Preserving Power: The Role of Rest Periods in Lithium-Metal Battery Degradation

Dew Briefs:

• Researchers at Stanford University have made a significant discovery in improving the battery’s cycle life
• Electric vehicles could potentially have their range doubled by utilizing lithium metal batteries
• The simple solution involves allowing the battery to rest for several hours in a discharged state

Diver Insights:

• Rest periods after battery discharge have been found to be beneficial in lithium-metal batteries.
• Lithium-metal batteries utilize metallic lithium as the anode.
• Calendar ageing, which involves resting the batteries without an applied current or voltage, is believed to cause degradation in these batteries.
• This degradation permanently reduces the battery’s charge capacity and lowers its performance.
• The loss of battery capacity is typically caused by irreversible reactions between lithium metal and the battery’s electrolyte.
• It can also be attributed to lithium metal becoming electrically isolated from the rest of the anode.
• Zhang et al. have published a paper in Nature discussing their findings on the reconnection of electrically isolated lithium metal to the anode after calendar ageing.
• The reconnection of lithium metal to the anode can help improve battery performance.
• Rest periods can potentially solve the problem of lithium grains becoming electrically isolated from the anode.
• Lithium-metal batteries are considered a promising option for the next generation of rechargeable batteries.

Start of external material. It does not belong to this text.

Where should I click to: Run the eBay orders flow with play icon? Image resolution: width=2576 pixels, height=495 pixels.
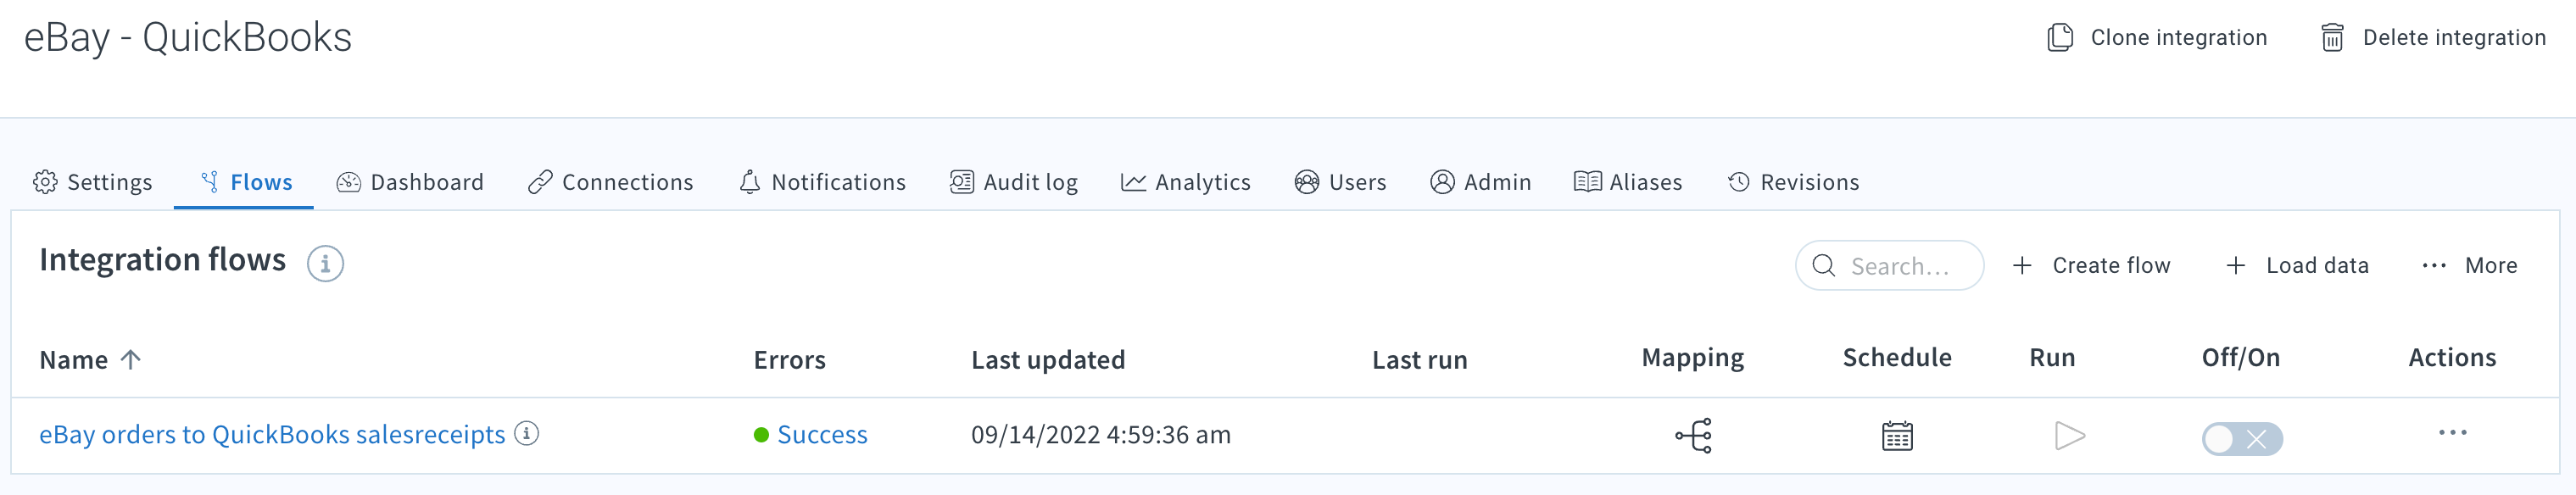coord(2069,436)
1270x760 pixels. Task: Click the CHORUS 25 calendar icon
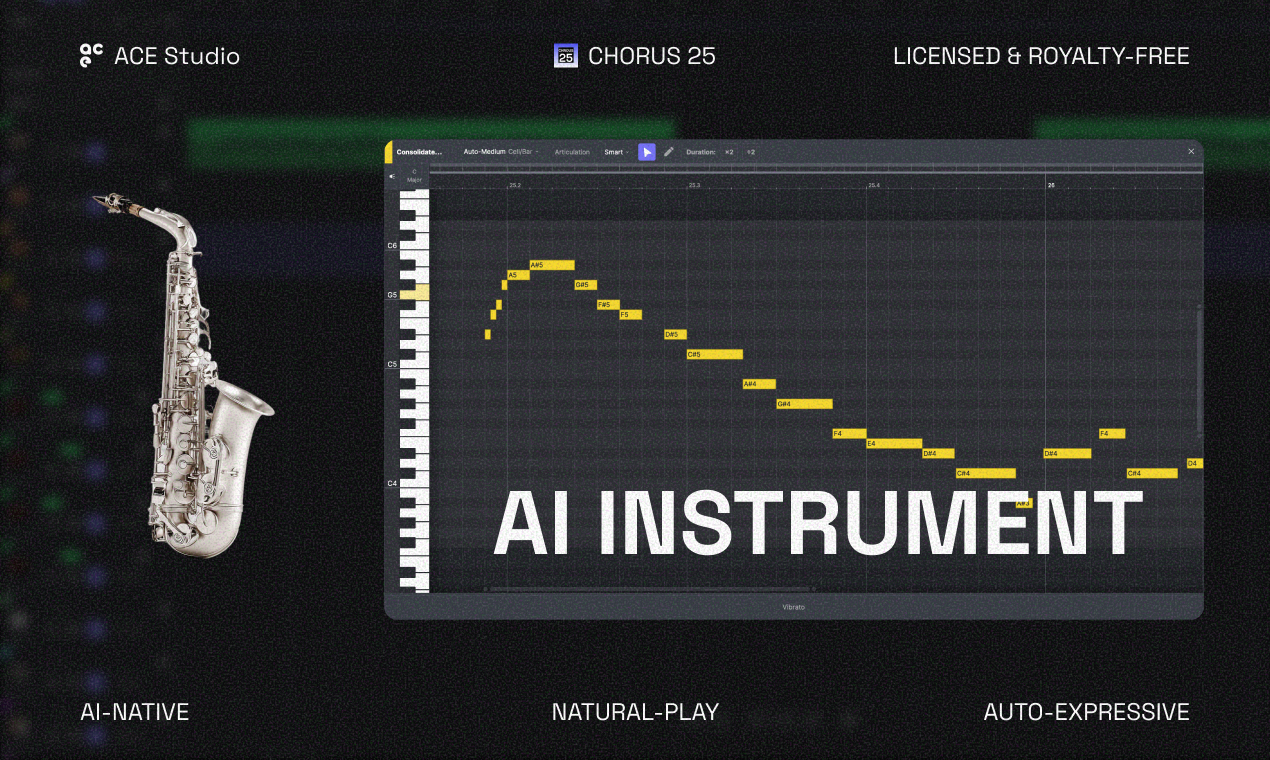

A Brighter Future for EVs:
Stanford’s Restorative Method Propels Lithium Metal Battery Efficiency

1. Lithium metal batteries have the potential to revolutionize the electric vehicle industry by offering a significantly longer range on a single charge compared to conventional lithium-ion batteries. However, these batteries suffer from a major drawback – they rapidly lose their energy storage capacity after a few charging and discharging cycles. This poses a challenge for electric car drivers who rely on their vehicles to operate efficiently for years.
2. To address this issue, researchers at Stanford University have made an exciting discovery. By simply draining the battery and allowing it to rest for several hours, they were able to restore its capacity and enhance its overall performance. This cost-effective solution could have a significant impact on the future of electric vehicles, as it requires no additional equipment, materials, or changes in production flow.
3. The findings of this study offer valuable insights for EV manufacturers, as they strive to adapt lithium metal technology to real-world driving conditions. With the ability to recover lost capacity and increase cycle life through a simple reprogramming of the battery management software, the practical implications of this research are promising. As the demand for electric vehicles continues to grow, advancements in battery technology will play a crucial role in meeting the needs of drivers and making electric transportation more accessible and convenient.

Role of Li-ion and Li-Metal Batteries:

• Conventional lithium-ion batteries have graphite anodes and lithium metal oxide cathodes, separated by an electrolyte.
• Lithium metal batteries replace the graphite anode with lithium metal, doubling energy storage capacity.
• Lithium metal anodes are advantageous for electric vehicles due to their lighter weight.
• Lithium metal batteries can hold at least a third more energy per pound than lithium-ion batteries.
• Cars with lithium metal batteries can have twice the range of lithium-ion vehicles of the same size.
• The goal in EVs is to extend range while keeping the battery lightweight.
• Doubling EV range could alleviate range anxiety for potential buyers.
• However, lithium metal batteries degrade rapidly with continuous charging and discharging, making them unsuitable for regular driving.
• During discharge, lithium metal becomes isolated and trapped in the solid electrolyte interphase (SEI).
• The SEI matrix prevents isolated lithium metal from participating in electrochemical reactions, rendering it inactive and referred to as “dead lithium.”